Yani Bilgi Kitabı, kendini arındırarak temizleyen ve bilinçlenen İnsanlar için artık şekilsel İbadete gerek olmadığını, Arınmışlarda ibadetin alışkanlık olduğunu, Yaşadığımız dönemde artık şekilsel İbadete ihtiyaçları kalmadığını belirterek "KENDİNİ SECCACEDE  ARAMA, KENDİNİ İSTAVROZDA ARAMA, KENDİNİ RABBİNDE ARAMA, SEN HER ŞEYSİN, KENDİNİ KENDİNDE ARA" demektedir.

 

Ayrıca Bilgi Kitabı, Bütün Kutsal Kitapların içerdiği Tekamül Planının, Dünyamız için son bulduğunu, İçinde bulunduğumuz zamanda, Dinler Devrinin ve Peygamberler Döneminin kapandığını belirterek artık İnsanların İlim ve Bilim yolunda irşat edileceklerini, Evrensel Boyutlarda,  Dinlerin ve Kutsal Kitapların bulunmadığını açıklamaktadır.

 

Evrensel Boyutlara geçiş sürecinde bulunan İnsanlıktan artık Şekil Ötesi İbadet yerine Bilinç İbadeti, Öz İbadeti beklenmektedir.

Bütün İnsanlığın Özü, Bütün Mevcudatın Özü, Allah'ın Özü'dür. Bu Bilinci idrak ederek İnsanlık için, Mevcudat için ve Zerre  için yapılacak Hizmet ve Çalışmalar gerçek İbadet sayılmaktadır.

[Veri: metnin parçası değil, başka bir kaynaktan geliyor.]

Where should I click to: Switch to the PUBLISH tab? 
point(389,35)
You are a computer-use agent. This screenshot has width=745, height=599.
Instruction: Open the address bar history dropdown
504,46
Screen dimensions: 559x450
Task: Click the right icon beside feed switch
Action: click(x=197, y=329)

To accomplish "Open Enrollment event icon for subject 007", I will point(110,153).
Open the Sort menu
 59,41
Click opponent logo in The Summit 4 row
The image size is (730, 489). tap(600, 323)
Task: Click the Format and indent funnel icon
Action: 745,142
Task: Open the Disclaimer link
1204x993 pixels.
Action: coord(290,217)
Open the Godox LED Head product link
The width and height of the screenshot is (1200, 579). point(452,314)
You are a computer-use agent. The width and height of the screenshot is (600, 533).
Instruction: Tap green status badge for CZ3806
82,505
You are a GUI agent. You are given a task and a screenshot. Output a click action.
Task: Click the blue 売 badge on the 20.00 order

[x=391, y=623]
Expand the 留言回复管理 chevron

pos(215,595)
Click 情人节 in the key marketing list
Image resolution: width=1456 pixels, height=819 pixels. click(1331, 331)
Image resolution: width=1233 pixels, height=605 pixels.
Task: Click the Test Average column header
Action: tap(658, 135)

Bu Bilinçle yapılacak çalışmalara, Bilinç İbadeti, Öz İbadeti denmektedir. Bilinç İbadetinde, İnsanlıktan, Nizamın Şuurunu, Kainatın Düzenini kavrayarak gördüğü her şeyde Allah'ın Özü'nü bulması ve Allah'ın Birliği'nin Yüceliğini görmesi, Almadan vermesi, Sevmeden sevmesi, İnsanlığa, Mevcudata ve Doğaya her yoldan Hizmet etmesi beklenmektedir.

 

SONUÇ;

Arınmış İnsanın, Şekil ibadetlerine ihtiyacı yoktur.

Zerre ve Cümle için Hizmet etmek ve Çalışmak gerçek İbadettir.

İnsanın, İnsana ve Tüm Mevcudata, Saygı göstererek Bütüne Hizmet etmesi İbadetlerin En Kutsalıdır.

Bu ibadete Bilinç İbadeti denir. Bilinç İbadeti, Kamil İnsanın, Hakiki İnsanın İbadetidir.